EXERCISE INSTRUCTIONS:
Your answer should consist solely of the lines from the one holding "You are a computer-use agent." through the final line of the entries, reproduced exactly and without pictures.

EXCERPTED DATA:
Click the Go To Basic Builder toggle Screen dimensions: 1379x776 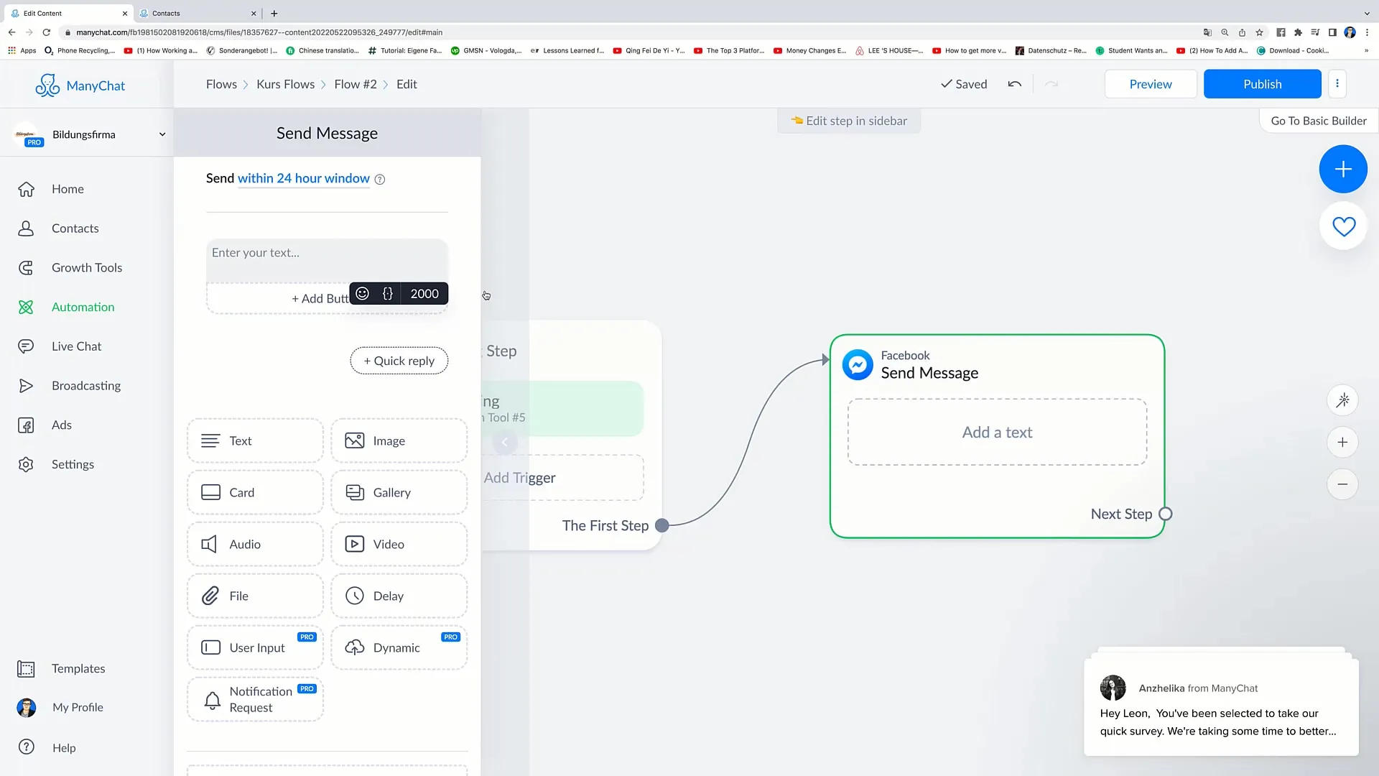point(1319,120)
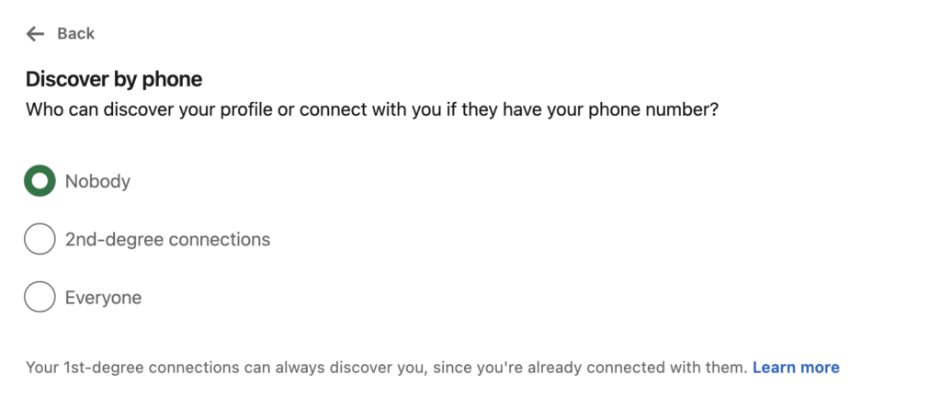Click the back arrow icon
The image size is (941, 398).
point(35,34)
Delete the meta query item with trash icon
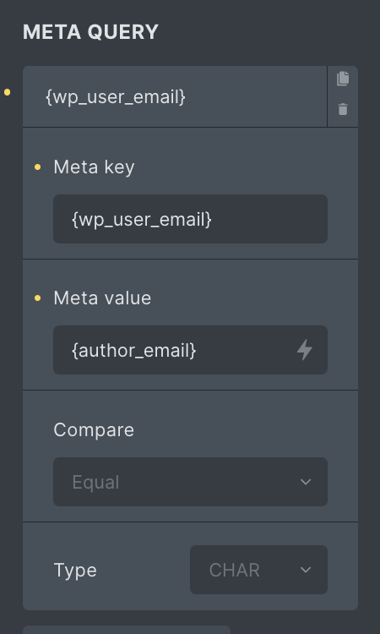Viewport: 380px width, 634px height. pos(343,109)
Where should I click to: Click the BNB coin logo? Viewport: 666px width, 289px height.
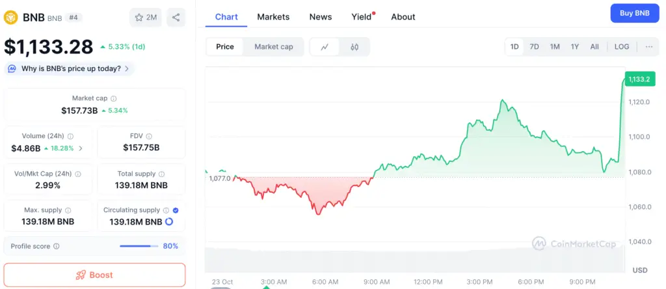pos(11,18)
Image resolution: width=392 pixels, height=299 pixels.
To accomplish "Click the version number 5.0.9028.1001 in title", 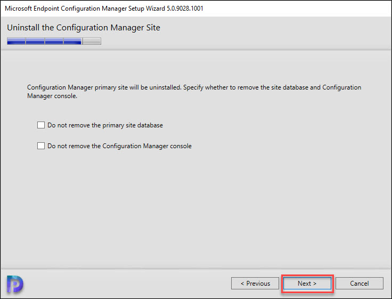I will tap(185, 9).
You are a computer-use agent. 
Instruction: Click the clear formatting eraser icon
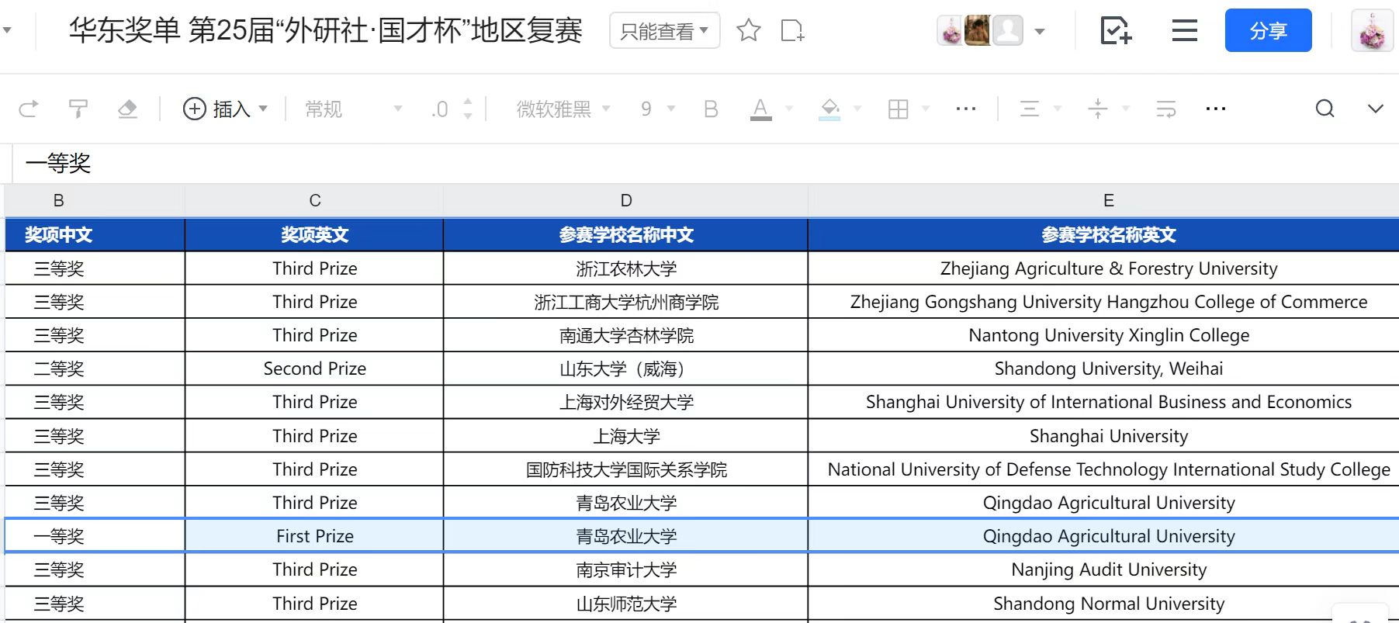tap(127, 109)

EXERCISE OUTPUT:
You are a computer-use agent. 
Instruction: Click the clear formatting eraser icon
tap(127, 109)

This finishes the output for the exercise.